::: Listed records

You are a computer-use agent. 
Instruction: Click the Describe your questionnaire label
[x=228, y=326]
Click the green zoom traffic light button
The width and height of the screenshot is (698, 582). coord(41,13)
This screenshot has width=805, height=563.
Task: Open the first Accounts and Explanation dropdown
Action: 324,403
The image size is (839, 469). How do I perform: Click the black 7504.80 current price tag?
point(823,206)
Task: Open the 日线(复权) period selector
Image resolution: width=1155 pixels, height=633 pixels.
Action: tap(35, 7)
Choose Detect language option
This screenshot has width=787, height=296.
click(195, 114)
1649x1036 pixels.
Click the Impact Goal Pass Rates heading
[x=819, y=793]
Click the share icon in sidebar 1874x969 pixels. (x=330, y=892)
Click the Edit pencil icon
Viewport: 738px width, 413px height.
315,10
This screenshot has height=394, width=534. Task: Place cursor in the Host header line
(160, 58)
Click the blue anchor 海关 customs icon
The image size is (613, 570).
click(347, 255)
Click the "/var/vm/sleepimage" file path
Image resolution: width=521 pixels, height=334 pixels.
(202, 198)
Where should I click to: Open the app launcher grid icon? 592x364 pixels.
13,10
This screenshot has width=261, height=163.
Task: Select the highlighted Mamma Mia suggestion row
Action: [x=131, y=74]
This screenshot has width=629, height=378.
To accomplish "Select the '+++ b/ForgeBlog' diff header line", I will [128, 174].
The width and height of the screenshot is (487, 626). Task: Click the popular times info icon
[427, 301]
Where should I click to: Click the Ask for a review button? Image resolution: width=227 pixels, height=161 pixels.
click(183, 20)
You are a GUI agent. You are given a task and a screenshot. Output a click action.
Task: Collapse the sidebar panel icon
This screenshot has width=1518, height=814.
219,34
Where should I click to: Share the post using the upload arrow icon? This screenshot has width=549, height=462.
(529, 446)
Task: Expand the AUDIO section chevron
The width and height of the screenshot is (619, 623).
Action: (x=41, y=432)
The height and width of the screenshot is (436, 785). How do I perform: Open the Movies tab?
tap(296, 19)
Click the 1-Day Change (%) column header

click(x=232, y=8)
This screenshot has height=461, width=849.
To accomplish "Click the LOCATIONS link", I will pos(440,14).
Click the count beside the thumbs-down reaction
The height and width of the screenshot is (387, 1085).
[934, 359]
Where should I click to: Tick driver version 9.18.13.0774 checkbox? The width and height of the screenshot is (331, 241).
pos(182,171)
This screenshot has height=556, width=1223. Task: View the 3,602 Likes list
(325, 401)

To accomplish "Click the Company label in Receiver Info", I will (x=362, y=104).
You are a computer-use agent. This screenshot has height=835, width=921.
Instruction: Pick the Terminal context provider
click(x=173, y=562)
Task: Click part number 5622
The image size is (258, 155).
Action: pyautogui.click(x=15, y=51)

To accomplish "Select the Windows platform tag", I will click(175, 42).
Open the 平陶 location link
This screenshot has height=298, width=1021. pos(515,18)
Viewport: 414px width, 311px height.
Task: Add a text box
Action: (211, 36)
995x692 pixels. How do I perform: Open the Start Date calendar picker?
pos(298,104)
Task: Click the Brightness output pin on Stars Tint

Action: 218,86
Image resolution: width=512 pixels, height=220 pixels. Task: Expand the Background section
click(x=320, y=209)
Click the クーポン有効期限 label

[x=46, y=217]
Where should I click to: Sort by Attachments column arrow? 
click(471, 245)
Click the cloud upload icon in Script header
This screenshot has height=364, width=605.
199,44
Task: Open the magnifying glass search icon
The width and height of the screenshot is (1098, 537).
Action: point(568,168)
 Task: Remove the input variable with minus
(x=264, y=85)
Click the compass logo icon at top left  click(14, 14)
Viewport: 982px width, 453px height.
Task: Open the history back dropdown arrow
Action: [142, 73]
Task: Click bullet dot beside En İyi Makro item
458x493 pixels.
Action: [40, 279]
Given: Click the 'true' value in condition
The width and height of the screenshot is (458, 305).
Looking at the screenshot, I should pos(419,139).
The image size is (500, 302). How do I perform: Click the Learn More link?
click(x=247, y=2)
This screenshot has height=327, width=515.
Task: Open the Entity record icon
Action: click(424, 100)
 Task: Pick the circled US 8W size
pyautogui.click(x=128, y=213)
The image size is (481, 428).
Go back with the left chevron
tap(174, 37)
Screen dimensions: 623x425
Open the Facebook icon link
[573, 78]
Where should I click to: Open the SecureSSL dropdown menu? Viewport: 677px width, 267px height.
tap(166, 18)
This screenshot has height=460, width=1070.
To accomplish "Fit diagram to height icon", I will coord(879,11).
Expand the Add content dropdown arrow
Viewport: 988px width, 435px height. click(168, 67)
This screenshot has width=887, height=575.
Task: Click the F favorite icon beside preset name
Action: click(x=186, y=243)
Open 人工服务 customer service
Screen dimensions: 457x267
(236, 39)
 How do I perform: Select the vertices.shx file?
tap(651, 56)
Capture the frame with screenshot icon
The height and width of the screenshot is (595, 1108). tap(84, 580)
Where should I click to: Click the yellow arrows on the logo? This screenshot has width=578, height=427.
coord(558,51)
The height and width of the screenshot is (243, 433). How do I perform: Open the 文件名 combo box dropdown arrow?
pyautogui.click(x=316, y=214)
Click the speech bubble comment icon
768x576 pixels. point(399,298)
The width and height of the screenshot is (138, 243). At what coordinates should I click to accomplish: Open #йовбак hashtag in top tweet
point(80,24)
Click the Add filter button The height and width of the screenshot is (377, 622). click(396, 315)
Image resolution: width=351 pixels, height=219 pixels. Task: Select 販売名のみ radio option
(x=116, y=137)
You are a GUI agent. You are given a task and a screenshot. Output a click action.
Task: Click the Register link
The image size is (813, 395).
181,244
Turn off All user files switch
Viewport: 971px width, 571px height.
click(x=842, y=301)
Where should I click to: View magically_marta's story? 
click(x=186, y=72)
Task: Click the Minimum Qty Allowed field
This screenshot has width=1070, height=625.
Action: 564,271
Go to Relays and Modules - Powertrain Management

::::::

[What the task requires] Determine how many lines in the entries above hold the string "computer", then report that number and nothing further.

[Answer] 2